Esta mecânica intricada é deixada de lado no novo drama do cineasta. O Apartamento segue uma estrutura mais clássica, com um único protagonista. Apesar de outros personagens serem bem desenvolvidos, acompanhamos a história pelo ponto de vista de Emad (Shahab Hosseini), professor e ator amador, obrigado a buscar um novo apartamento quando o edifício onde mora corre o risco de desabar. Assim que adota outro lar, a esposa Rana (Taraneh Alidoosti) é agredida em sua casa por um desconhecido. Na sociedade machista onde moram, o marido sente-se tão desonrado quanto a própria esposa, e busca vingança.
O roteiro se arrisca ao construir um personagem principal arrogante, pouco solidário à esposa ferida. Ele não fornece afeto à vítima após o acidente, limitando-se a procurar a identidade do agressor e transferir a sua raiva aos alunos e colegas de teatro. Emad é bem interpretado por Shahab Hosseini, com um furor contido nos olhos, mas o personagem é o mais próximo que Farhadi já criou de um anti-herói. A questão da identificação com o espectador pode ser comprometida: como ficar do lado de um sujeito que deixa a esposa sozinha vários dias seguidos, logo após o incidente?
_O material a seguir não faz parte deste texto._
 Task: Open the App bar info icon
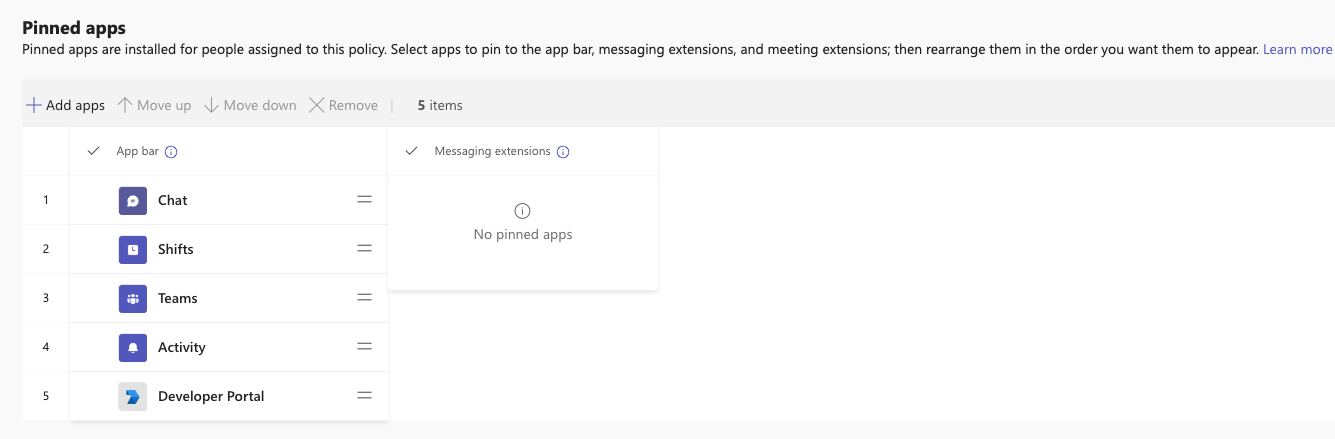pos(171,152)
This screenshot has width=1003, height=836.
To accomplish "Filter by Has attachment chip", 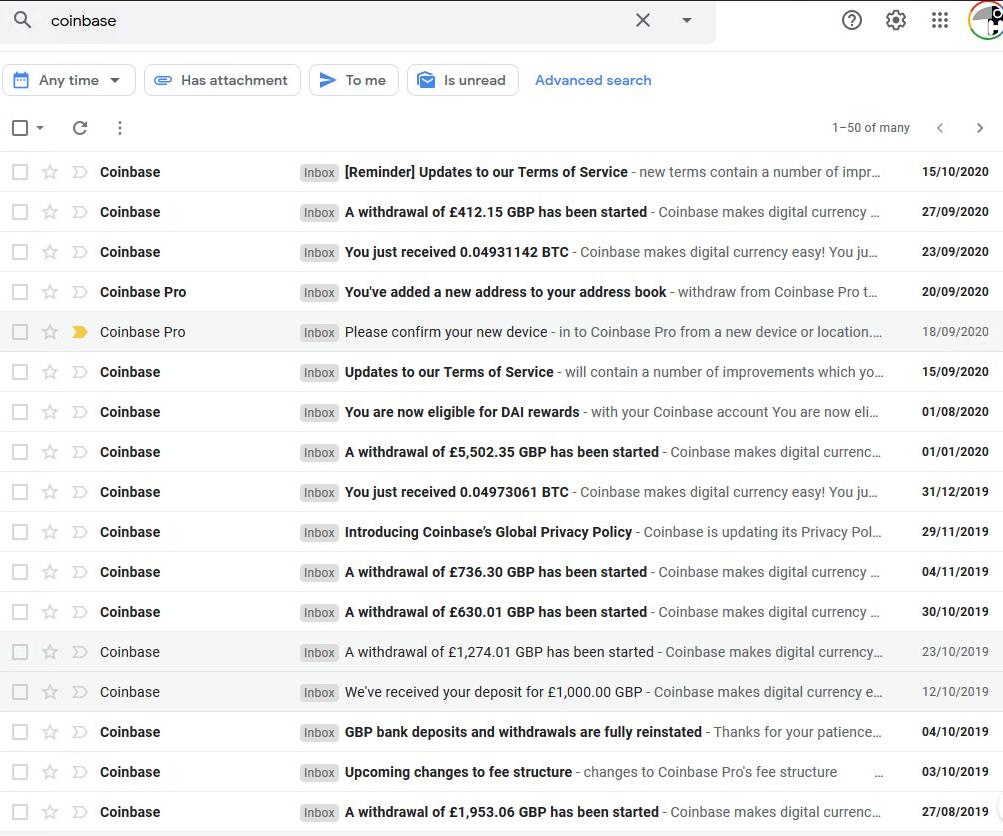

Pela primeira vez em sua filmografia, as mulheres recebem menos atenção que os homens, tanto em desenvolvimento de personagem quanto em força narrativa. O poder de transformação da trama está na mão de tipos agressivos e hipócritas, que decidem resolver entre eles uma agressão cometida às mulheres. A questão da honra, tão importante em sociedades regidas pela religião, é vista principalmente pelo “direito” masculino de preservar a esposa para si. A trama guarda algumas críticas a esta estrutura – Rana desfere duas falas ferozes no que diz respeito ao descaso de Emad – mas sem abalar a hierarquia social. A dor de Rana não é o foco do marido, e nem do filme.
Como se pode esperar, os conflitos morais são complexos e bem conduzidos, especialmente no terço final, quando a entrada de um novo personagem acelera o ritmo da trama e canaliza as tensões apenas sugeridas durante uma hora e vinte de projeção. Talvez o ritmo pareça arrastado durante a descrição da rotina do protagonista, entre a monotonia da escola e as encenações da peça “A Morte de um Caixeiro Viajante”, mas quando o suspense toma conta da cena, ele garante excelentes embates entre dois homens.
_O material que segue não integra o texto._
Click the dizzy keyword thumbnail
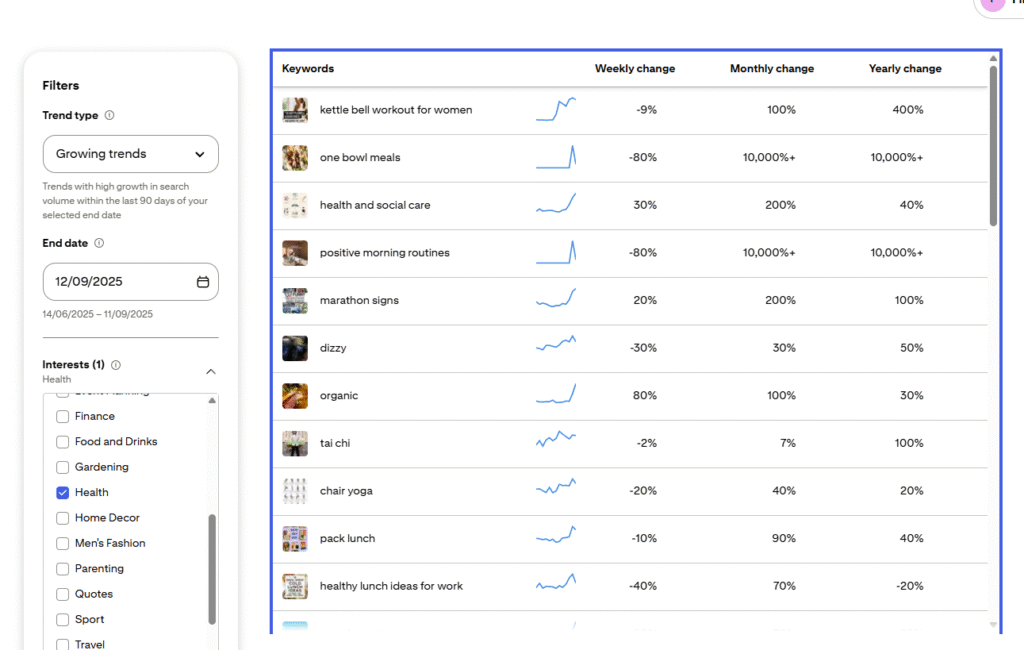Image resolution: width=1024 pixels, height=650 pixels. (x=295, y=348)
É possível que O Apartamento seja uma das obras mais irregulares dentro da sólida filmografia de Farhadi, que vem, desde O Passado, experimentando a possibilidade de uma mudança brusca de ritmo na parte final da história. As metáforas escolhidas, desta vez, são poéticas, mas óbvias (o apartamento em ruínas simbolizando a crise no relacionamento, a queda do caixeiro viajante coincidindo com a queda do ator que o interpreta). O cineasta permanece um ótimo cronista, dono de um estilo naturalista e contido na direção, mas seu discurso político está menos potente neste projeto.
Filme visto na 40ª Mostra Internacional de Cinema de São Paulo, em outubro de 2016.